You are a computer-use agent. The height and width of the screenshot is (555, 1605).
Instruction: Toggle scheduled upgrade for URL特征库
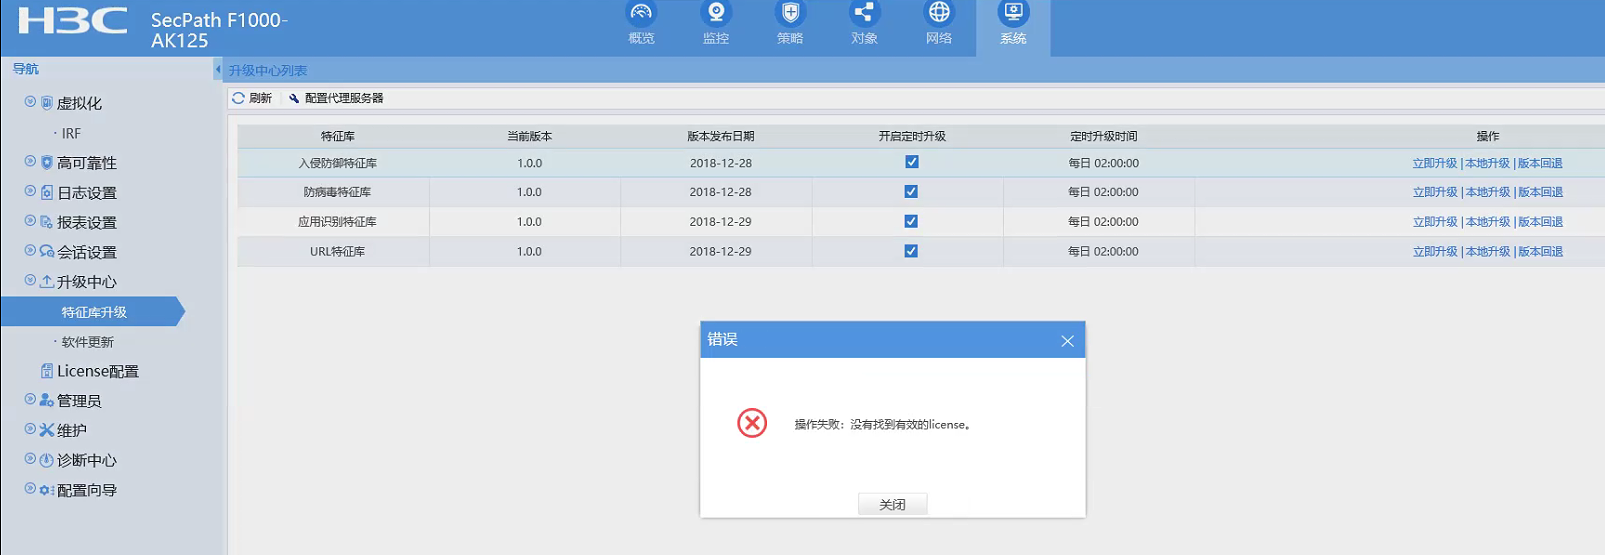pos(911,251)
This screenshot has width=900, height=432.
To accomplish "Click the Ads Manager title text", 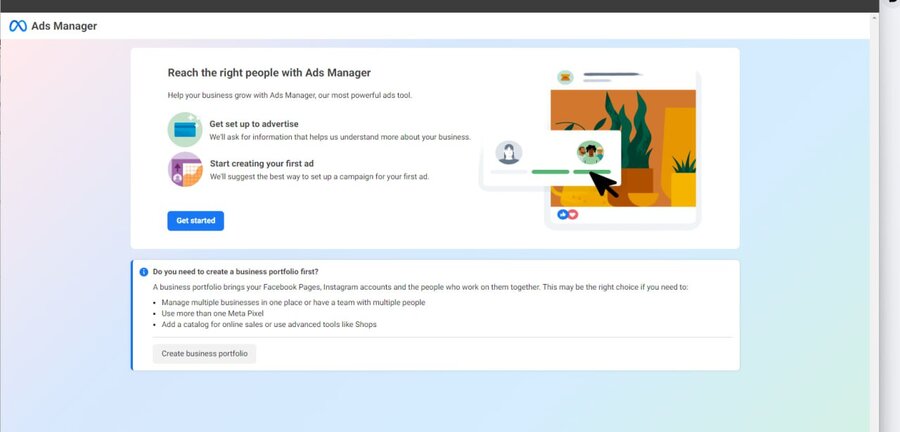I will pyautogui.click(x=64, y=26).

○ ○ ○ ○ ○ ○ ○

SET PROBLEM:
Can you write out the rows starting at the very beginning and ending at the line that contains "pos(911,251)", replacing "scheduled upgrade" with "automatic upgrade" and keeping everything else the same? Leave the pictures out.

SOLUTION TO THE PROBLEM:
You are a computer-use agent. The height and width of the screenshot is (555, 1605).
Instruction: Toggle automatic upgrade for URL特征库
pos(911,251)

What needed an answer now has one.